- [What you will do]
State the number of lines below in which the word "computer" appears. Nothing else belongs in the answer.

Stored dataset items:
┏━━

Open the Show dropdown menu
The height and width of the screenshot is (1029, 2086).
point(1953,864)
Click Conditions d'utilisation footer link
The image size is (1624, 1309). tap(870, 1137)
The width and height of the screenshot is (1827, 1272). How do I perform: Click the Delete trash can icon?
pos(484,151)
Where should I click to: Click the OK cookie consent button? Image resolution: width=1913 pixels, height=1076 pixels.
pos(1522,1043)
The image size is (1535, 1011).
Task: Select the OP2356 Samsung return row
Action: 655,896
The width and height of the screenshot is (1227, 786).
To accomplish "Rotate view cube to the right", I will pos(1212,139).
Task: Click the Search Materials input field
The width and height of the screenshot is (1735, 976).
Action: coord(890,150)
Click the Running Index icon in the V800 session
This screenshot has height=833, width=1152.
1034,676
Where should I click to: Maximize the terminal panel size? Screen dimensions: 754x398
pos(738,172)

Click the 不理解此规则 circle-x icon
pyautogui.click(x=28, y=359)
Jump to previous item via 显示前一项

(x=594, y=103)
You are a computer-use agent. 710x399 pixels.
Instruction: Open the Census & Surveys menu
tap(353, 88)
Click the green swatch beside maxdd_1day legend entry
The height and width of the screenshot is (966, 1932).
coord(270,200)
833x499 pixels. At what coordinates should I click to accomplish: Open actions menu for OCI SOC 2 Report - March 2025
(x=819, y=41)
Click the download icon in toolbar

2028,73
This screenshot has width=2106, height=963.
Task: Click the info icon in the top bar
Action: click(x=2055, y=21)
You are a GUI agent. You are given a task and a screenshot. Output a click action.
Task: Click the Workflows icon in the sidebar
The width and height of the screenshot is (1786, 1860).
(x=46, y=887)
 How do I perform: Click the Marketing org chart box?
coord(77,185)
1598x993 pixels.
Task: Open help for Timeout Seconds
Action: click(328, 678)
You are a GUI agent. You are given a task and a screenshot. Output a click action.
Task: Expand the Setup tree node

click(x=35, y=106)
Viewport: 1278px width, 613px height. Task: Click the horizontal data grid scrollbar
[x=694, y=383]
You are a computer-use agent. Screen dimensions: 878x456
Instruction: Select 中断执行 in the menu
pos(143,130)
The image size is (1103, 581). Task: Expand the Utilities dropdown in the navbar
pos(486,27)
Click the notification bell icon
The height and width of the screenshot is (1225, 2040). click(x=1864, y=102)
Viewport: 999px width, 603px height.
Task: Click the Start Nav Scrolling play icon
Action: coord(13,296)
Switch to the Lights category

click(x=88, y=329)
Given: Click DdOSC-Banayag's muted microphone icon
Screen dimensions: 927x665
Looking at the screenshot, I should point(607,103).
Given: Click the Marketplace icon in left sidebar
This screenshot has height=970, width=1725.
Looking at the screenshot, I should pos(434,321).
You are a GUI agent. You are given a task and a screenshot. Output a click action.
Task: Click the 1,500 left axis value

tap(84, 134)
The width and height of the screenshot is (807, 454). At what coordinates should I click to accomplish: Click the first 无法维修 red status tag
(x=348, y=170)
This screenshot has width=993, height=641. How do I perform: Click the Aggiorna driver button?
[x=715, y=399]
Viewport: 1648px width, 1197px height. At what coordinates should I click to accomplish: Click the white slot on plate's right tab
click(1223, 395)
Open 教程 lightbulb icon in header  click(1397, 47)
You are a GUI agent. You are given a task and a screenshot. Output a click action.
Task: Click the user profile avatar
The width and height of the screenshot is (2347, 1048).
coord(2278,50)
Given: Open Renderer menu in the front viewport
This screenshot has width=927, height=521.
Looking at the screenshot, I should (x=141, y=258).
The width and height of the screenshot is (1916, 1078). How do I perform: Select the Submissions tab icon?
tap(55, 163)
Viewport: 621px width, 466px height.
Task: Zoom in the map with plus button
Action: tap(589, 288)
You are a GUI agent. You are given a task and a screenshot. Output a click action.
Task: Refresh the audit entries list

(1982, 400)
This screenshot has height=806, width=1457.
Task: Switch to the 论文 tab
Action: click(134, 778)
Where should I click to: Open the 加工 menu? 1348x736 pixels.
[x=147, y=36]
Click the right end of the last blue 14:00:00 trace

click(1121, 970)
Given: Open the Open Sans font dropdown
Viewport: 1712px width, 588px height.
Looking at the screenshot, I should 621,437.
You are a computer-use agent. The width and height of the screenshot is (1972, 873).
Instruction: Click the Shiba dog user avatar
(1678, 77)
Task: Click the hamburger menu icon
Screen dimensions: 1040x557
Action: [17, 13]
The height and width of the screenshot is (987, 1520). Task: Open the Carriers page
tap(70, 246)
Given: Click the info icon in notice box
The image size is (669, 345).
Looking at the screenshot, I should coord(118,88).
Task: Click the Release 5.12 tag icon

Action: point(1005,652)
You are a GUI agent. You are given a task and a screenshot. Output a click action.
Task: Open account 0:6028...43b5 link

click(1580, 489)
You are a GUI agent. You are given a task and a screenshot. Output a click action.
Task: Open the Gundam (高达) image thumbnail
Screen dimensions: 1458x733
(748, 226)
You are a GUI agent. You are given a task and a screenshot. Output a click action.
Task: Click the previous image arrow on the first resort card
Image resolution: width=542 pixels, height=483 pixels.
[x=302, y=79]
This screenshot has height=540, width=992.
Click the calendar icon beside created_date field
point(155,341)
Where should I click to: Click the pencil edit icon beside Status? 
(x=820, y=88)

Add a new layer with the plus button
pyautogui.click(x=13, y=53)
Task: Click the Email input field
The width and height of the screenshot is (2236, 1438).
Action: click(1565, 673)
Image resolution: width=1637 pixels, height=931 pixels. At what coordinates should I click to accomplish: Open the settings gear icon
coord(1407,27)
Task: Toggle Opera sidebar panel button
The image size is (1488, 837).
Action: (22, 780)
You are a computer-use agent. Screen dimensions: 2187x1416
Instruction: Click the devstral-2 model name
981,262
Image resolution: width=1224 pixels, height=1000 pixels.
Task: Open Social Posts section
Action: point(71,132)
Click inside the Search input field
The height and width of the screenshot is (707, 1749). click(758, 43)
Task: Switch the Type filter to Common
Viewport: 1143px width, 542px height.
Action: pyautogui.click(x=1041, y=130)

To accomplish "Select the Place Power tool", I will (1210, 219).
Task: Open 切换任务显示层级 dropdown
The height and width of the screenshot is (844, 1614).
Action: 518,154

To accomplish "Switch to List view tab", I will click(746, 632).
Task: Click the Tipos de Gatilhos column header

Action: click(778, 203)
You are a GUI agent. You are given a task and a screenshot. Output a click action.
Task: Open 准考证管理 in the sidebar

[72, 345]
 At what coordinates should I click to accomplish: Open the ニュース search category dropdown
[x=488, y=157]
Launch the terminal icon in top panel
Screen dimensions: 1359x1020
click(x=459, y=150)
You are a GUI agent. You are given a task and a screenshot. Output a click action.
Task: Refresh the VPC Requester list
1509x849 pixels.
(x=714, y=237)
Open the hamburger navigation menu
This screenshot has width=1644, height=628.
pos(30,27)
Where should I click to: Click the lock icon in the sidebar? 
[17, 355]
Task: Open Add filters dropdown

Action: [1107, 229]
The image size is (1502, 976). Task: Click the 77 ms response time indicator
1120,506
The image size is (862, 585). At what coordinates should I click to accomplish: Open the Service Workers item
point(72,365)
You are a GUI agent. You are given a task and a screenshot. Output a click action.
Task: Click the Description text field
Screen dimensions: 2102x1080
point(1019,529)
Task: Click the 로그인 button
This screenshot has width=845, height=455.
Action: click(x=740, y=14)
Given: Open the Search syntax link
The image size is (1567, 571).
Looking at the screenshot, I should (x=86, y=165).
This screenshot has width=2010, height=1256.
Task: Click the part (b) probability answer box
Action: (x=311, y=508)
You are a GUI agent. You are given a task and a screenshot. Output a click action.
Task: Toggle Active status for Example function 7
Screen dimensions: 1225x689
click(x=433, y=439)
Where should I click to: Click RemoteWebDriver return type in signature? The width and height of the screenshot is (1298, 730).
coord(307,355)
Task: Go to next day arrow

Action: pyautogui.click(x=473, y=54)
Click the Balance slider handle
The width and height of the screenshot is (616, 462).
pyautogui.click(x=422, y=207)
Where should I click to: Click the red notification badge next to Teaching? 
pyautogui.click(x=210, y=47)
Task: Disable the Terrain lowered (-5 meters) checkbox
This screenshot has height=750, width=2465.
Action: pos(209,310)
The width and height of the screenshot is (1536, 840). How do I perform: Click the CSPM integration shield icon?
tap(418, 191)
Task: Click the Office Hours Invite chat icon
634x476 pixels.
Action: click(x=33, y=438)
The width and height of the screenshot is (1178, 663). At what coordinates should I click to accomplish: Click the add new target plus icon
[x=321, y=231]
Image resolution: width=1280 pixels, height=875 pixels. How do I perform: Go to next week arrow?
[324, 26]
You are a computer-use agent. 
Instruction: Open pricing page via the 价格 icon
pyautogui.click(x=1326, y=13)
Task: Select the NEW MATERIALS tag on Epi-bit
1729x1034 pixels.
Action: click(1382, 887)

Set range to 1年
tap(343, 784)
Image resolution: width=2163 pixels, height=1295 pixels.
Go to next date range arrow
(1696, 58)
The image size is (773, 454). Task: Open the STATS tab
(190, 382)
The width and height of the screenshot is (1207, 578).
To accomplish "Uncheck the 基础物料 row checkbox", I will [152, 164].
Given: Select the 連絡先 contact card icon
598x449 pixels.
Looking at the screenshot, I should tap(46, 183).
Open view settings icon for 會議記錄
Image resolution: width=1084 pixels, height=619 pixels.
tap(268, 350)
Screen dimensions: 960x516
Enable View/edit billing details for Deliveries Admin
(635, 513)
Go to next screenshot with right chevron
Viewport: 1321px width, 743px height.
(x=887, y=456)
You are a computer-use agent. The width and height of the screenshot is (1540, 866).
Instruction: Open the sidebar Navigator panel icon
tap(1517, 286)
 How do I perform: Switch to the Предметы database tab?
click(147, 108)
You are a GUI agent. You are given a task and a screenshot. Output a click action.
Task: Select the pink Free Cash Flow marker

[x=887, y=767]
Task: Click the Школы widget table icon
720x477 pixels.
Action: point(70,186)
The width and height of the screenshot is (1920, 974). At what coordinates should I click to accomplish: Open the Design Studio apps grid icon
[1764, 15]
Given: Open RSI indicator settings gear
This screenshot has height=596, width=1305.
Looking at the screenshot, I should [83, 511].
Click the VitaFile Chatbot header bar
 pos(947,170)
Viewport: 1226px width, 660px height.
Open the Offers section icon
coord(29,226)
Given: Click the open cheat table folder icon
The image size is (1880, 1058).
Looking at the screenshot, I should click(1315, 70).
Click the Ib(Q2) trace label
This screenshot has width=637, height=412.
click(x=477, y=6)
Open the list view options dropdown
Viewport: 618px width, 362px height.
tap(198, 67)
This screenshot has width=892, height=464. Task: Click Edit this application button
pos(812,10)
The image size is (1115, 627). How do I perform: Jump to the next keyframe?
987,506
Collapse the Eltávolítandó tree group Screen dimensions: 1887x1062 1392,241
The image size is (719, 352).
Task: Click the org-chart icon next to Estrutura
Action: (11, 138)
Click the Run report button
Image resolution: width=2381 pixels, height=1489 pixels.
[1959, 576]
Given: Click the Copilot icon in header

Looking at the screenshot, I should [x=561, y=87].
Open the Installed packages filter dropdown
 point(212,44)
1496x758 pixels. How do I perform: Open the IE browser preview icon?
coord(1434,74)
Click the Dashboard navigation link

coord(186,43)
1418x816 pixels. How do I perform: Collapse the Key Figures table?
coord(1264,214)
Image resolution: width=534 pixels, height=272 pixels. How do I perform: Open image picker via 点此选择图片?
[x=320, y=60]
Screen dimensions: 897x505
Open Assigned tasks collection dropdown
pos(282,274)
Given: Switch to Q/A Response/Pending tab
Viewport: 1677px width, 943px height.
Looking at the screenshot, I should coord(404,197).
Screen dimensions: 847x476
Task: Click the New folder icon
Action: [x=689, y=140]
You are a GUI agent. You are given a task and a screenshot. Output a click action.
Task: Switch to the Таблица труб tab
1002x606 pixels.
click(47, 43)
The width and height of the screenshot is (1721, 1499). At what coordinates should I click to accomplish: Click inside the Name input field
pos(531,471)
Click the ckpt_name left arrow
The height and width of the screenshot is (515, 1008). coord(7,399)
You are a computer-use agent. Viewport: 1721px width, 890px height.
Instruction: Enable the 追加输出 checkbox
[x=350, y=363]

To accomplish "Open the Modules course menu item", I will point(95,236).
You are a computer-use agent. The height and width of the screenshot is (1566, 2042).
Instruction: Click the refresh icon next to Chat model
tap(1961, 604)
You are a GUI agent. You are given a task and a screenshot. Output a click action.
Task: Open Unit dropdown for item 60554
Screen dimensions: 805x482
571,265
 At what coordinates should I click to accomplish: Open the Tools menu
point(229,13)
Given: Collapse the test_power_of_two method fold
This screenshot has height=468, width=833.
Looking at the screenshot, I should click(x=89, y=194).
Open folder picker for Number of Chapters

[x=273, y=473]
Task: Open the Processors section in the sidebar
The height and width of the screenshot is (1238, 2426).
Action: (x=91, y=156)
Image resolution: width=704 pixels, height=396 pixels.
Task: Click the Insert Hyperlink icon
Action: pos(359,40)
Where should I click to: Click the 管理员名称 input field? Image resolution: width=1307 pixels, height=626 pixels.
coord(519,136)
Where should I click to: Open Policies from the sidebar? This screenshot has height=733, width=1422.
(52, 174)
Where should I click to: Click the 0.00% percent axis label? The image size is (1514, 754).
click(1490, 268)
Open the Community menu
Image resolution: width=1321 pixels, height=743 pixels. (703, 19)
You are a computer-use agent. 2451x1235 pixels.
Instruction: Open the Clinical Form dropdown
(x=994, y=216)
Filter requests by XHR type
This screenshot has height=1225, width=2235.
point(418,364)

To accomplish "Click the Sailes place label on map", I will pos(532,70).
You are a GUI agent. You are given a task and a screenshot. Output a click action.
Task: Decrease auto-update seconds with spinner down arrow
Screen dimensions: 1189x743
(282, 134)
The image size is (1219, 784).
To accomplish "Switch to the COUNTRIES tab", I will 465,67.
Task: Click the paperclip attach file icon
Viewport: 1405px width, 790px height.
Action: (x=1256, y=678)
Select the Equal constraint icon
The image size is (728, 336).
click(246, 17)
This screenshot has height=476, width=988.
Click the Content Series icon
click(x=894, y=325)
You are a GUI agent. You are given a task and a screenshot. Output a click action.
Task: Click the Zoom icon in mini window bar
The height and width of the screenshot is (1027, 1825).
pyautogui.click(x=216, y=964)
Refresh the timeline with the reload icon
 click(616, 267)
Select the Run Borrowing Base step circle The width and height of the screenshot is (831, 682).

┗━━

- [Result for this task]
9